I think giving the listeners/participants chance to air out their experiences is a powerful group therapy in itself. Instead of getting consumed by anger, jealousy and the feeling of inadequacy, listening to other people’s experiences enables one to take it as it happened, many more people may have had worse experiences than ones own, that helps in the healing process. And friendship cycles develop from such gatherings where individuals get counseled.
It would be interesting if the accused men were given a hearing too. However, that doesn’t mean I disagree with what they say; I have seen similar situations happening and my wife could easily try to remember something that I did especially when we were still young.
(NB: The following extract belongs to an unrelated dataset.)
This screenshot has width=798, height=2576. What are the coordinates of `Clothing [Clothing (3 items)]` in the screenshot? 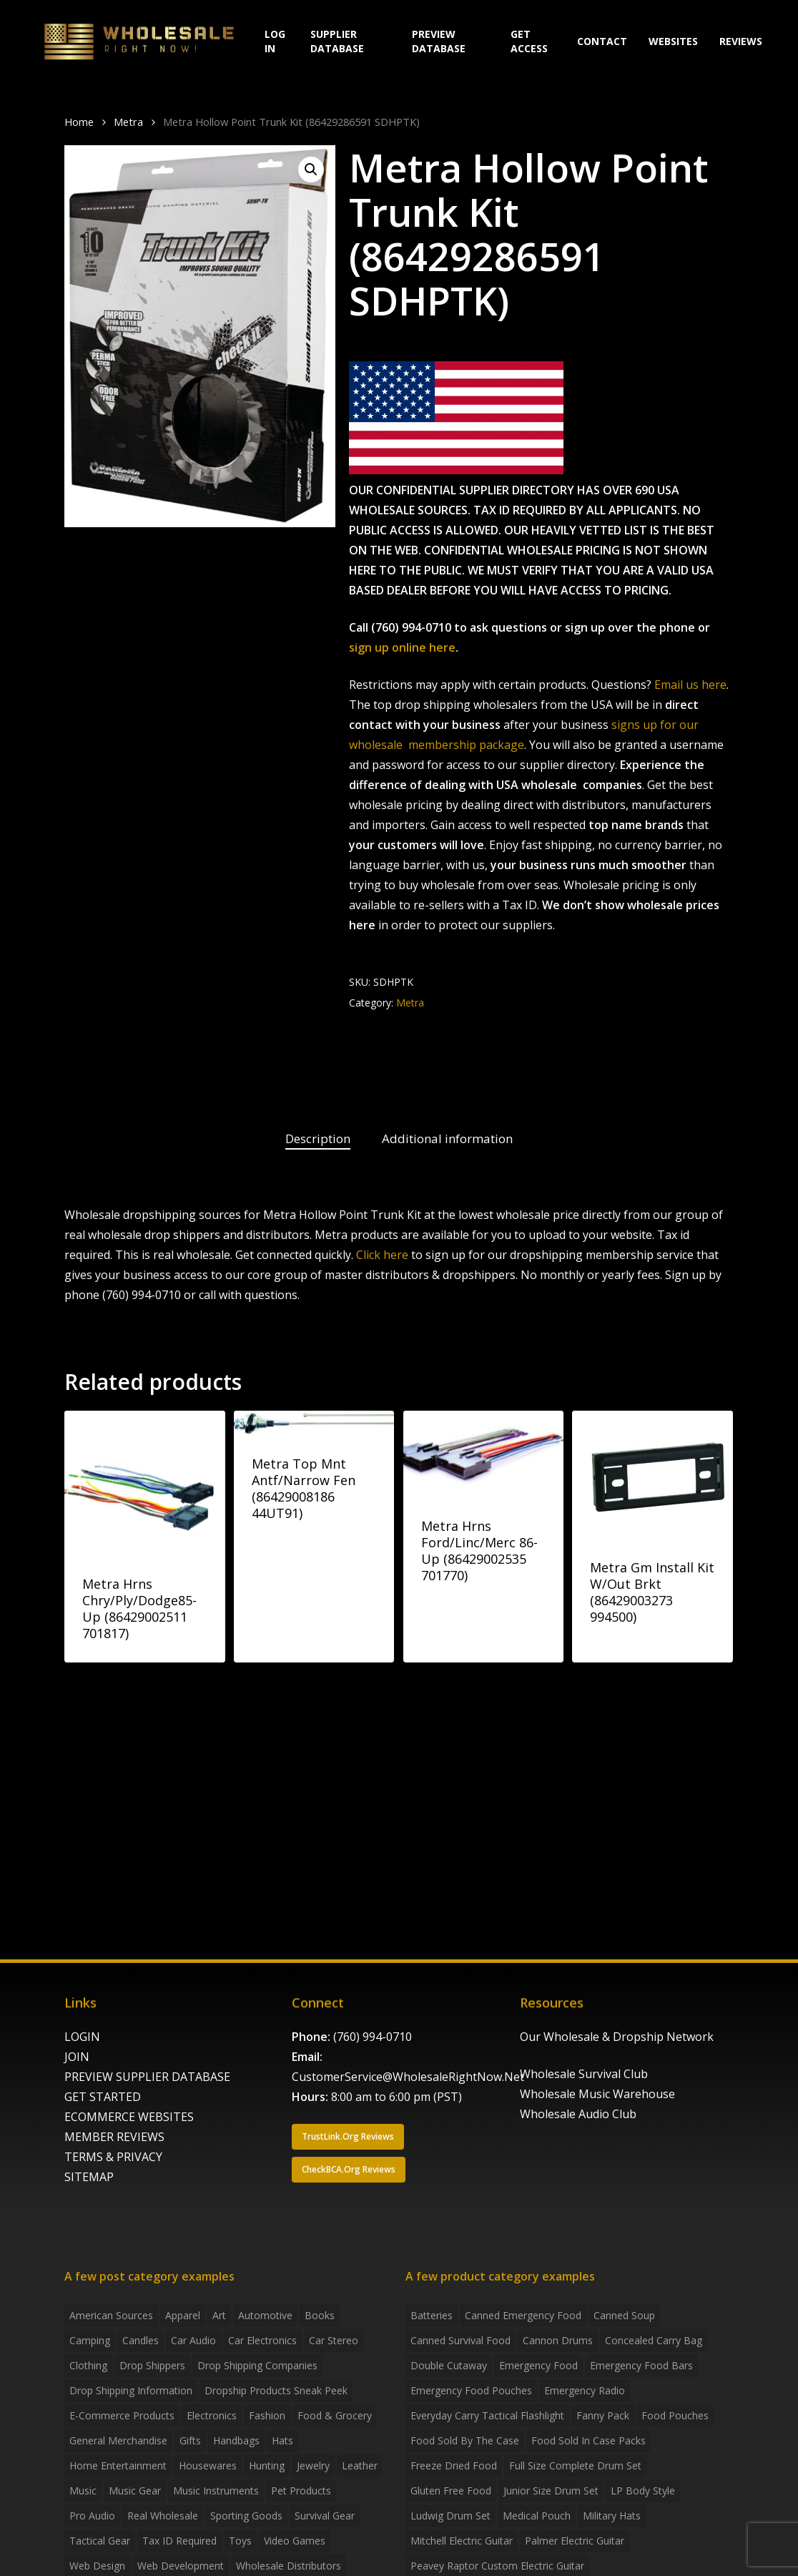 It's located at (88, 2365).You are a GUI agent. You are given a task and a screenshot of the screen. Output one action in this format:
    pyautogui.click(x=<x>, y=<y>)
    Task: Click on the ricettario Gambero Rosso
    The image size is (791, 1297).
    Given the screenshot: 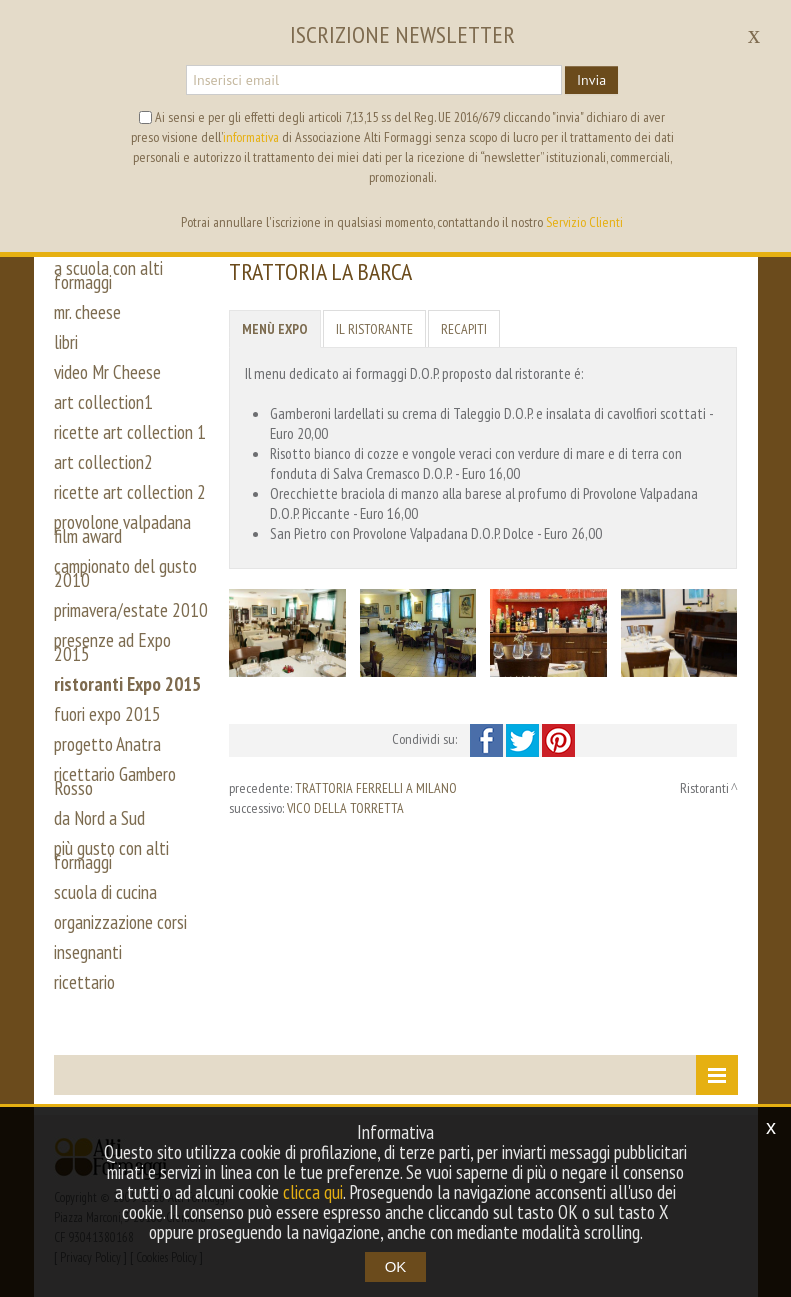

One thing I remember about my friend in Mpigi still makes me laugh or smile, sometimes onlookers wonder why I laugh alone. My friend’s wife left him (ran away) alleging that the hubby frequented away matches more than home play.
She took one child with her and left the man with the two older children. Not much time elapsed before the man started taking his side dishes to his one roomed house that he shared with his two young daughters. When the lady returned after about two months, she found her hubby still at work but the kids were home. It was a happy reunion with some many stories told. The older girl told her mom,” Mom, you know what, dad would bring women at night, he would check if we are asleep before the women come in. Soon he would start beating those women and they cry; Mama Katta’s cried the loudest and dad would continue beating her. Those women were stupid, I would run away when he stops beating but they would wait and dad starts beating again.” It was like my wife waited to tell me what my friend did.
When I returned from work, my wife told me the story as her friend had told her. It was such fun for me that I always laughed at my friend as a woman beater. Yeah, people are crazy.